SUPPLIED ENTRIES Block Start
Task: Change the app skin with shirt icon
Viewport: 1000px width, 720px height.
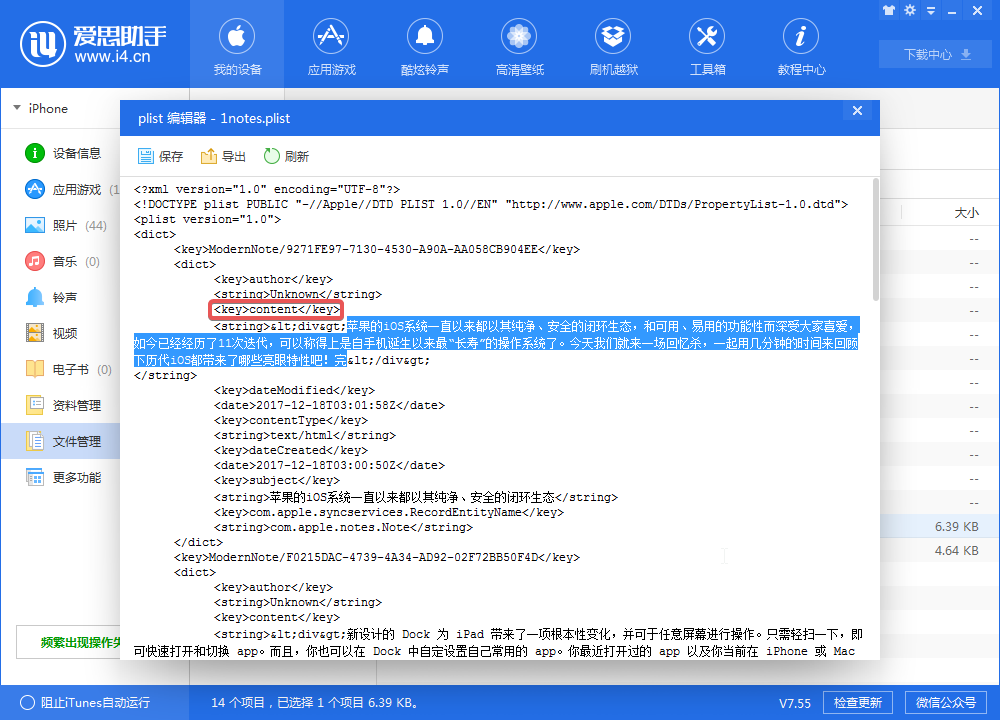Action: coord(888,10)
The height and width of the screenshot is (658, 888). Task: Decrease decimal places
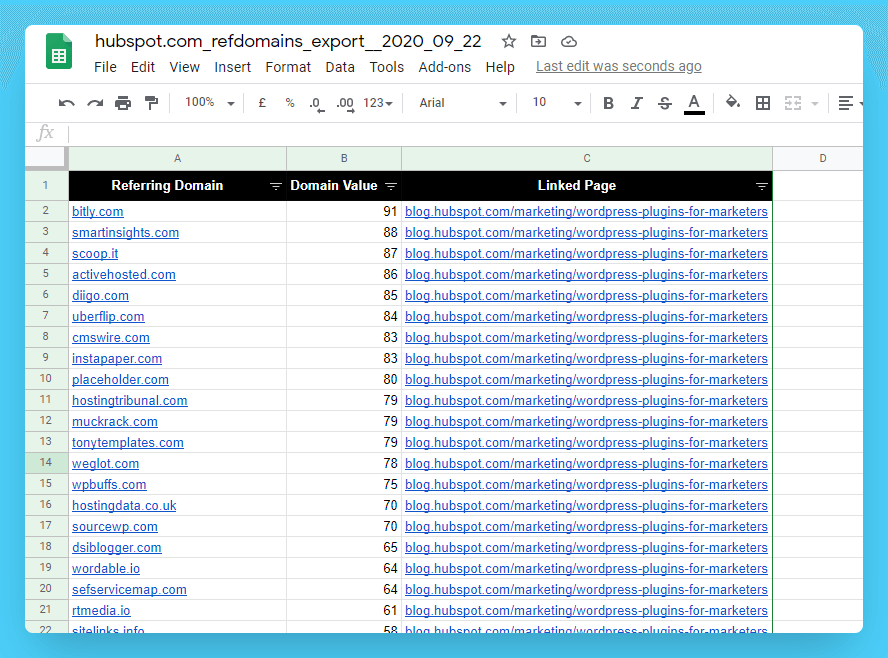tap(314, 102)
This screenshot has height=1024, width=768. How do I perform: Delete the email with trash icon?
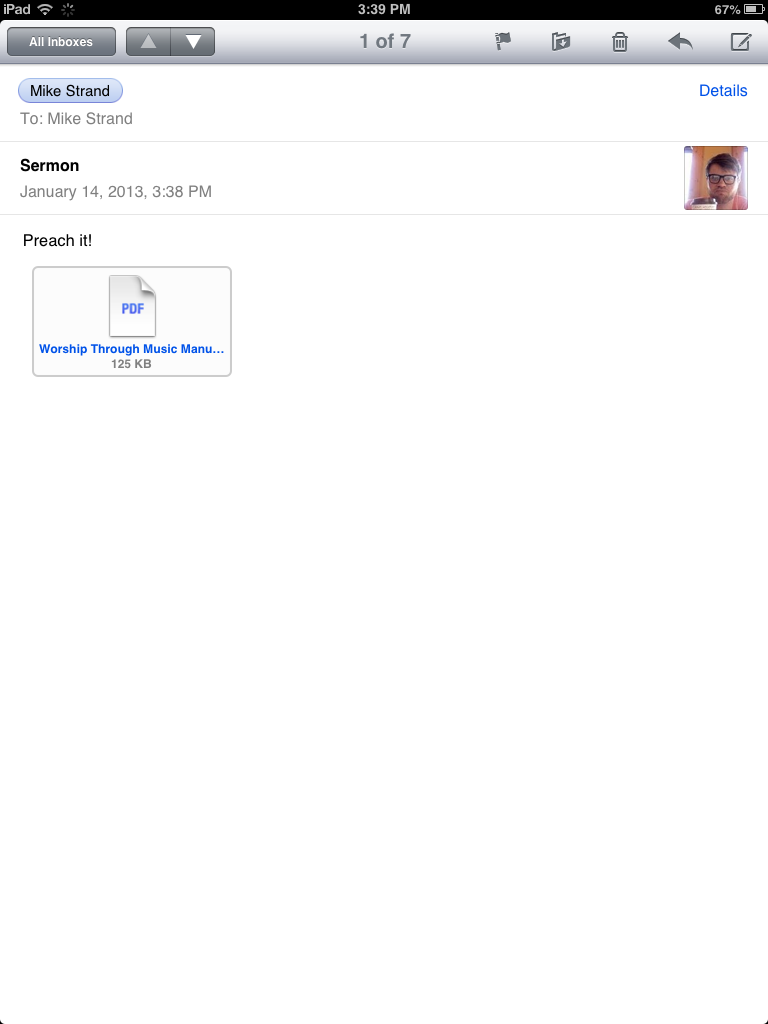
SUPPLIED ENTRIES Block End
- **GOAL OF THE EXERCISE**
Give every entry again word for word; no images belong in the copy.

- **ANSWER SPACE**
Task: Change the app skin with shirt icon
Viewport: 1000px width, 720px height.
Action: coord(888,10)
The height and width of the screenshot is (658, 888). Task: Decrease decimal places
tap(314, 102)
This screenshot has height=1024, width=768. How do I perform: Delete the email with trash icon?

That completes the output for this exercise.